Plusieurs pages pertinentes pour ce sujet ont renvoyé un HTTP 403 à notre récupérateur automatisé — un agrégateur du registre suédois, une base de données d'entreprises et un magazine économique. Aucune ne sert à établir un fait dans ce dossier, et aucune ne figure dans la liste de sources ci-dessous.

IX. Déclaration d'intérêt

La plateforme éditoriale de CareerOn est elle-même construite avec Lovable. Nous y voyons une raison de publier ce dossier sous un standard plus strict qu'à l'ordinaire, et non une raison d'éviter le sujet : chaque chiffre ci-dessus provient d'une source nommée, datée et ouvrable, aucun matériel de fournisseur ne sert à établir un résultat, le récit de croissance n'est pas endossé, et les deux constats les moins flatteurs pour le fournisseur de notre propre plateforme — la société mère des États-Unis au-dessus de la société suédoise et l'absence d'engagement publié de résidence des données dans l'Union — sont imprimés dans le corps du texte et non en note de bas de page. Si un lecteur souhaite écarter ce dossier en raison de cette relation, il dispose désormais du fait nécessaire pour le faire.

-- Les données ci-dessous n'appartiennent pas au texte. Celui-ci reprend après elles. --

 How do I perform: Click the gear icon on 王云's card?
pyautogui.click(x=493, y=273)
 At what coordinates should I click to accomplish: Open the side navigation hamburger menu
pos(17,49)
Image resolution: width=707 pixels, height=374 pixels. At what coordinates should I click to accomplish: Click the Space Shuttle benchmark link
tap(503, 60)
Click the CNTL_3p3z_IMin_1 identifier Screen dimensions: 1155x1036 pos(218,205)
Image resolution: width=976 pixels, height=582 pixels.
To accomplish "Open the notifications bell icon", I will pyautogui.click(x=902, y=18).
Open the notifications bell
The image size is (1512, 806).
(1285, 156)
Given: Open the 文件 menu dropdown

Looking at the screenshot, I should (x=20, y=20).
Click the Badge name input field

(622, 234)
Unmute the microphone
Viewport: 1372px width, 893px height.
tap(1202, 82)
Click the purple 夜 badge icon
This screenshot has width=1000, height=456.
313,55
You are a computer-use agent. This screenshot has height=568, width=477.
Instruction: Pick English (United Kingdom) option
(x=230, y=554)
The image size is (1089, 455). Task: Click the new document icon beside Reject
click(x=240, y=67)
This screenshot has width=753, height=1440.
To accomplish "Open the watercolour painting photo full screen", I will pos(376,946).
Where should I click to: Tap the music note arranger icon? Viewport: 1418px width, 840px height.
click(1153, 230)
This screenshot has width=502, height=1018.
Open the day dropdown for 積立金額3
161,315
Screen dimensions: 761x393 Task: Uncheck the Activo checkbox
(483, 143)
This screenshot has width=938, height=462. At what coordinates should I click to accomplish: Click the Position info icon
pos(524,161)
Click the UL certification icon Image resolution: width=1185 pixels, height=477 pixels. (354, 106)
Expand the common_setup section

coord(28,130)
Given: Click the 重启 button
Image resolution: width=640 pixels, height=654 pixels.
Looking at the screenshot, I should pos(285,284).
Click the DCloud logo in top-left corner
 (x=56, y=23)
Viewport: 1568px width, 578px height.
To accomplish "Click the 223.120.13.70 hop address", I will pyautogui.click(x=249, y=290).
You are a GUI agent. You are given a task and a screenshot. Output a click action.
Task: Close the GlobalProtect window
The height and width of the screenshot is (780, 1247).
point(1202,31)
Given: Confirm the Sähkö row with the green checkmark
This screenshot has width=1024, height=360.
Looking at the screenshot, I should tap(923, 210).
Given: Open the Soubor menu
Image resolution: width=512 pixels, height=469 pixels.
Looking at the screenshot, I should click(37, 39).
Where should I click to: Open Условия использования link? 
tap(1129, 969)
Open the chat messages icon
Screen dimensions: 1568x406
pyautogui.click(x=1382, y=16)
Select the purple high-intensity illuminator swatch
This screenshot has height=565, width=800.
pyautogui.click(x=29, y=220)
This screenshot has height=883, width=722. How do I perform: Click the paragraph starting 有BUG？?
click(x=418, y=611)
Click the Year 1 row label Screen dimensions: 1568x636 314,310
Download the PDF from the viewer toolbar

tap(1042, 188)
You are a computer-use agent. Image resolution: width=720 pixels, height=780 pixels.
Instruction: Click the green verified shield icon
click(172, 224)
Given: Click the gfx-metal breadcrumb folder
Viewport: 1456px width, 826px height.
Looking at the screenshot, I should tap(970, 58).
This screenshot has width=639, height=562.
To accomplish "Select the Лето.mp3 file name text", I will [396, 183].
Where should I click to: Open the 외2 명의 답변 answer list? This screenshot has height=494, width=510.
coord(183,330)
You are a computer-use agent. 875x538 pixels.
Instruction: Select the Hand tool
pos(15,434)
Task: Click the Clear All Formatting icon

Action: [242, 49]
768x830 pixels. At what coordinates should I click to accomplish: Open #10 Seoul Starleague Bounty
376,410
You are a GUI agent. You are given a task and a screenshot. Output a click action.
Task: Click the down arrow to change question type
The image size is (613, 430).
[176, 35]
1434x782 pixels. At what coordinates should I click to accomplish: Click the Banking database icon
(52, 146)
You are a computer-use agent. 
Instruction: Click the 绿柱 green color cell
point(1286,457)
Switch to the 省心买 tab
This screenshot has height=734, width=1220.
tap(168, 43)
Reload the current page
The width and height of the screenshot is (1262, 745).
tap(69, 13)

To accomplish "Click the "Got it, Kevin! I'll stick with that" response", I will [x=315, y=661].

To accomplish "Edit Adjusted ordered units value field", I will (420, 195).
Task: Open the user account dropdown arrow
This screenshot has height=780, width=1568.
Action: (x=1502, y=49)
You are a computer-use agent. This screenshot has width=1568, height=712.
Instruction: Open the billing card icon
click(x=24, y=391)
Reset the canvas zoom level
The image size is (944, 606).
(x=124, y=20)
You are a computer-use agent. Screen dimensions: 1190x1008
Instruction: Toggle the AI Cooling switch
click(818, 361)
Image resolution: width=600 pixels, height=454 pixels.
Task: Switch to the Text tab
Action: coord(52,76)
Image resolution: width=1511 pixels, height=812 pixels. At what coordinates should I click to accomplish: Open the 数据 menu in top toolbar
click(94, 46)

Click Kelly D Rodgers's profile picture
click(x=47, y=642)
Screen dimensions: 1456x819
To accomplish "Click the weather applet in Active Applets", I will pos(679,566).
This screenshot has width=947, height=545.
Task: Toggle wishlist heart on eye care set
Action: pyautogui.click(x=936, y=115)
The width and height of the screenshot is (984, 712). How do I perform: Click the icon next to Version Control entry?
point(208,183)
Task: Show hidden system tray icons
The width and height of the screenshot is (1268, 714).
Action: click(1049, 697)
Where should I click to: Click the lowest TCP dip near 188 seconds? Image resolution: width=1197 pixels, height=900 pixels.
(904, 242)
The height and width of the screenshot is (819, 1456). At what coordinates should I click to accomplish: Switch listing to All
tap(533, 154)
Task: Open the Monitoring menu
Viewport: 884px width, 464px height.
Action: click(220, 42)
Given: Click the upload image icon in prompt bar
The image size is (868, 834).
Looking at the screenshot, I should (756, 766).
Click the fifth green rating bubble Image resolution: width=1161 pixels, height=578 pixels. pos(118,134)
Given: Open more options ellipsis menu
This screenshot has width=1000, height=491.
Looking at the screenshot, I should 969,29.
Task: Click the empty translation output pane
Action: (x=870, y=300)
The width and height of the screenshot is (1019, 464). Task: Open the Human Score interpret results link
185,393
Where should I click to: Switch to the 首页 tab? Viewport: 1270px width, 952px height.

X. Ce qu'un décideur européen devrait en retenir

Trois conclusions survivent aux preuves.

Premièrement, la couche applicative continuera de produire des « champions européens » dont le contenu de souveraineté est mince. Non par déloyauté des fondateurs, mais parce que le capital, le conseil en structuration et les réglages par défaut de l'infrastructure pointent tous dans la même direction, et que rien dans la politique européenne actuelle ne traite une couche sans usine à subventionner.

Deuxièmement, les indicateurs de croissance à cette couche sont auto-déclarés par construction. L'ARR n'est pas un compte audité, des marques de valorisation apparaissent sans tour de table, et l'effectif peut varier d'un facteur quatre entre l'entreprise et une plateforme qui compte ses propres membres. Toute institution qui utilise de tels nombres dans un document de stratégie s'appuie sur des indicateurs d'exploitation et devrait le dire.

Troisièmement, la conséquence en compétences est réelle mais pas encore mesurée. Le glissement démontrable est vers le haut : de la production d'une première version vers le jugement, la sécurisation et la responsabilité des systèmes. C'est aujourd'hui une question de formation et de standards pour les employeurs européens — et elle mérite de meilleures preuves qu'une courbe de croissance avant de devenir une politique de recrutement.